The CDC have recommended the use of Zinc, Vitamin D and Vitamin C in the treatment and prevention of COVID-19 symptoms. Integrative Medicine emphasises the use of supplements, mental health strategies and alternative modes of treatment, whilst also taking into account conventional means of treatment. COVID-19 has not only affected the physical and economic wellbeing of the population, but also mental wellbeing. Stability in all these areas are key in managing stress-related symptoms as well. 

Summary

In essence, genetics play a large role in the treatment, prevention and management of chronic disease, genetic disorders and viral-related issues.
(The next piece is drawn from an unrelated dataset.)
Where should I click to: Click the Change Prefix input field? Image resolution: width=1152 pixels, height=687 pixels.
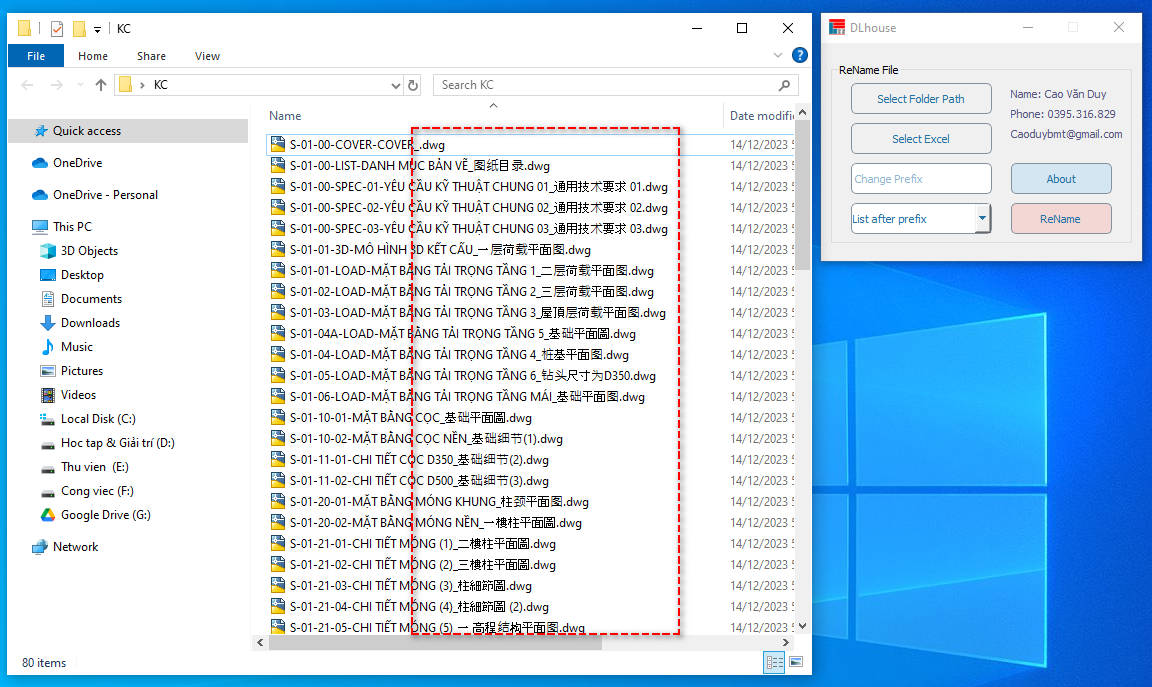[921, 179]
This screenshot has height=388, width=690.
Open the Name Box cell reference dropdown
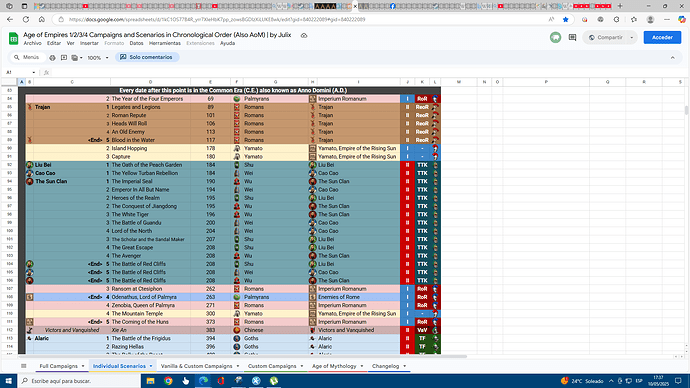(x=33, y=73)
As our knowledge of genetics extends, so does our capacity for treatment. In the last decade, a large number of clinicians and health specialists have taken an interest in the integrative and preventive medical research and treatment being offered. This umbrella of medicine offers an array of benefits to our understanding of such things, and will open doorways to the betterment of global health, economic and social equilibriums.